* [Directions] Starting at the line that contains "1137x478 pixels.", write out each line through the end of the data below, exactly as it stands. Skip any pictures.

Collected data entries
* * * * * * * * *
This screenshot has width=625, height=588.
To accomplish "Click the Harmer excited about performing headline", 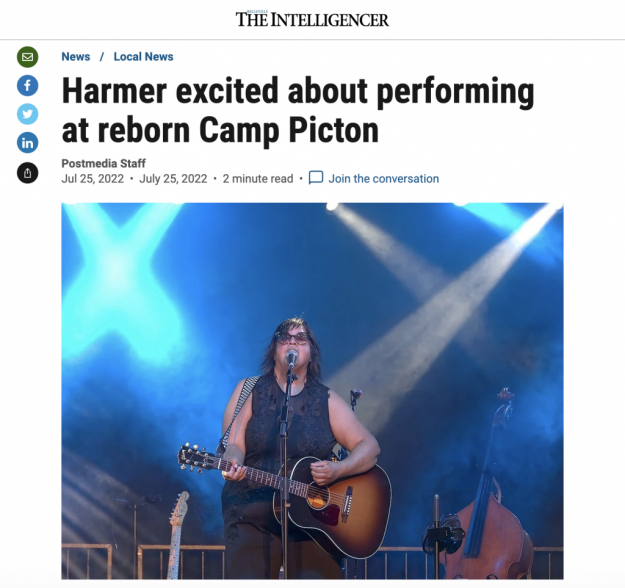I will (298, 110).
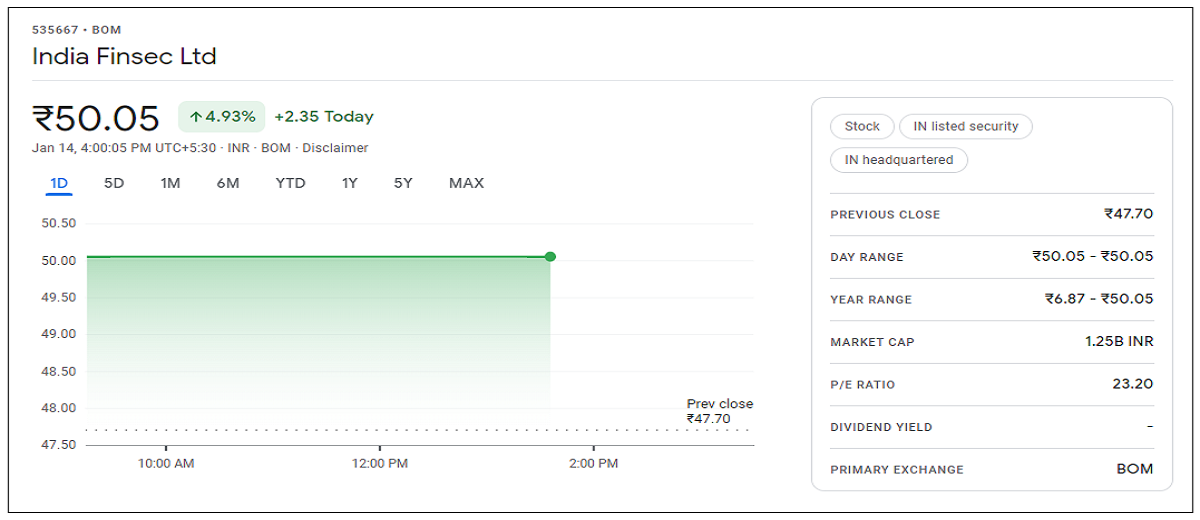Click the ₹50.05 current price
Viewport: 1200px width, 520px height.
pos(96,118)
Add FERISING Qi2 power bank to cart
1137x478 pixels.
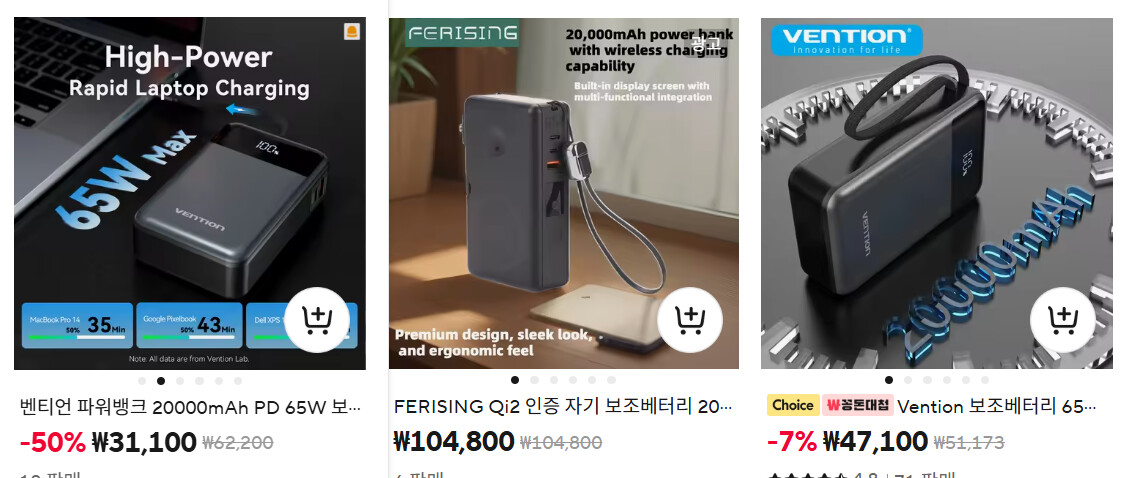click(x=690, y=320)
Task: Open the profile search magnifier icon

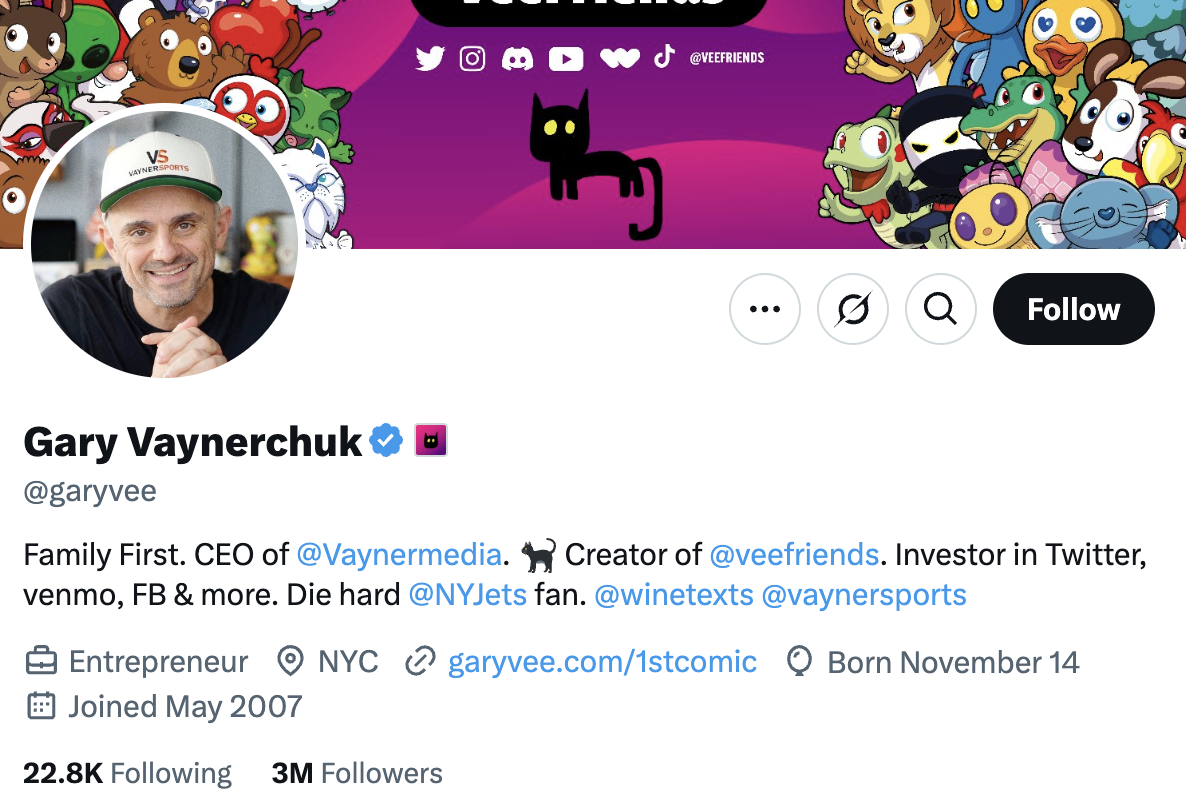Action: click(x=940, y=309)
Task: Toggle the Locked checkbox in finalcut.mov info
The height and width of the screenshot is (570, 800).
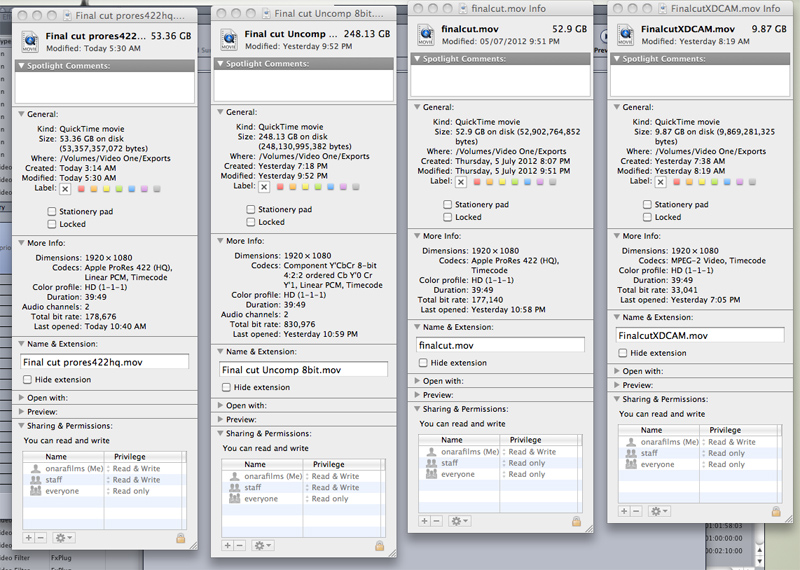Action: (448, 217)
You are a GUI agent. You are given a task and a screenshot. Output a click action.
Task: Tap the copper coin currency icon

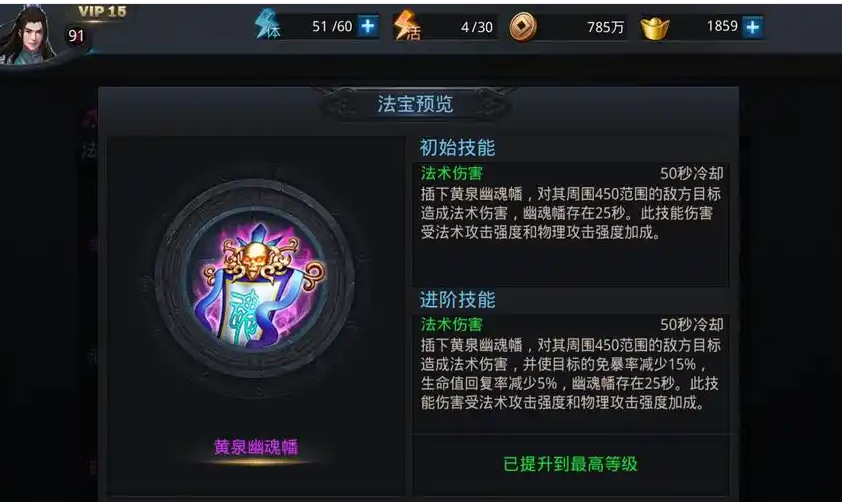(522, 27)
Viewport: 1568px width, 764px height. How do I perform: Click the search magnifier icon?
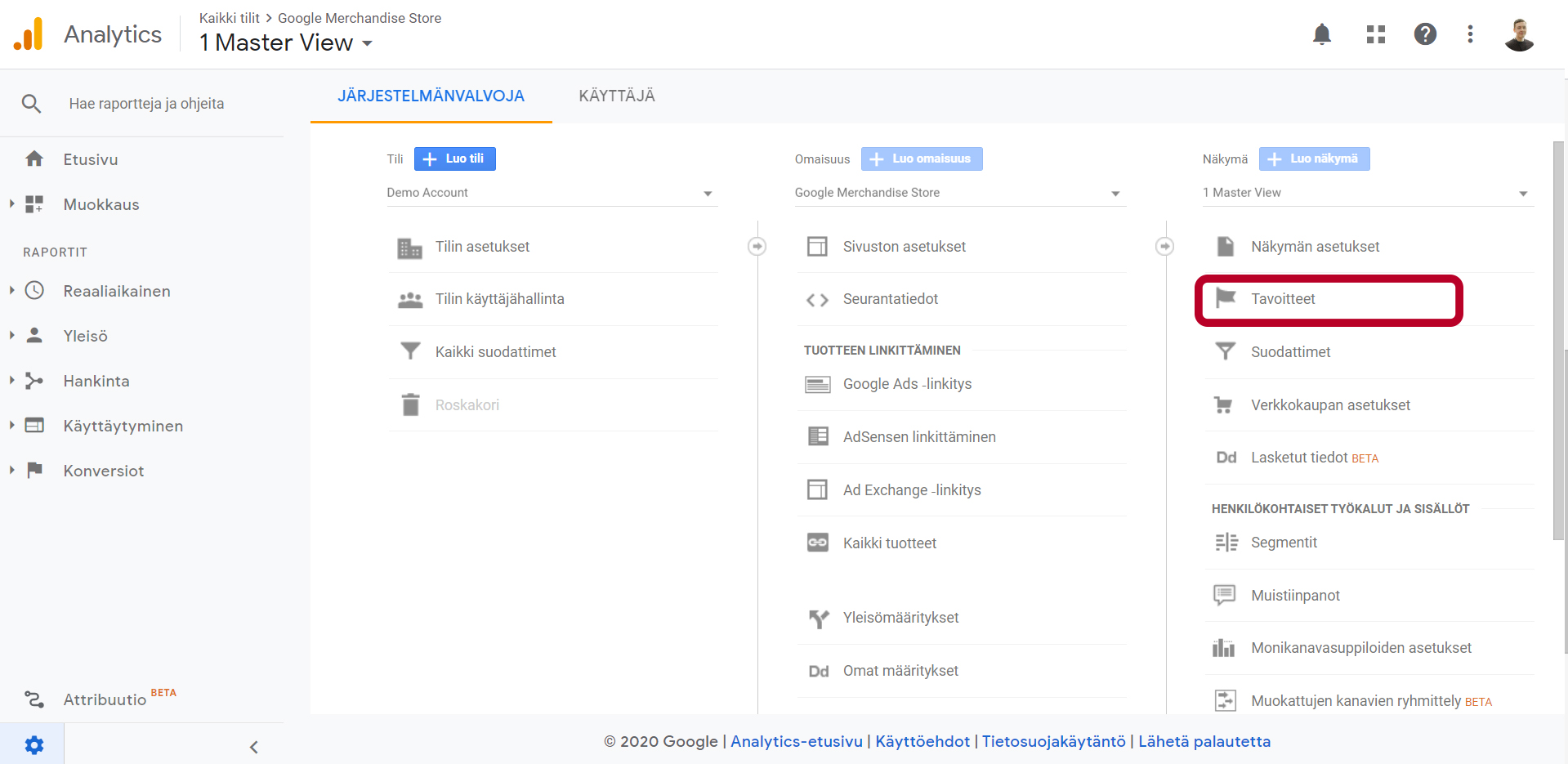31,104
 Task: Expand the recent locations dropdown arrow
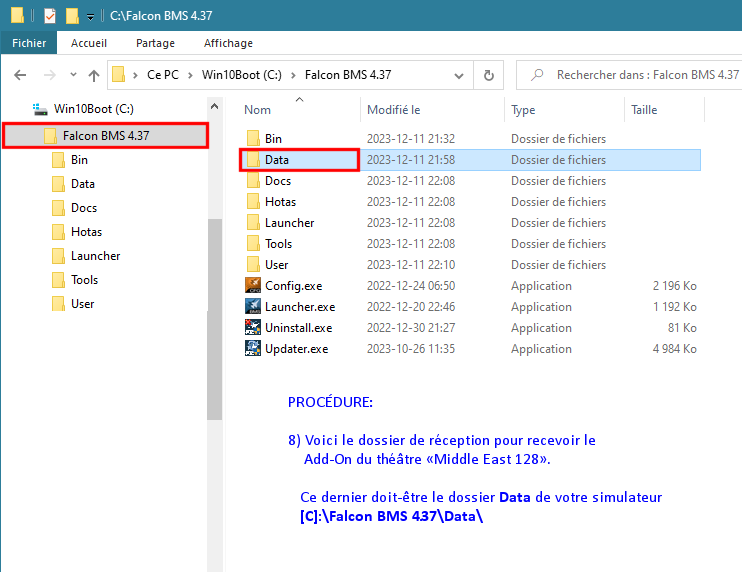tap(71, 75)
* * * * * * * * *
* [Response to the exercise]
1137x478 pixels.
click(x=690, y=320)
Task: Open the profile search magnifier icon

Action: click(x=940, y=309)
Task: Toggle the Locked checkbox in finalcut.mov info
The height and width of the screenshot is (570, 800).
Action: (448, 217)
You are a GUI agent. You are given a task and a screenshot. Output a click action.
Task: Tap the copper coin currency icon

(522, 27)
Viewport: 1568px width, 764px height. How do I perform: Click the search magnifier icon?
31,104
 Task: Expand the recent locations dropdown arrow
tap(71, 75)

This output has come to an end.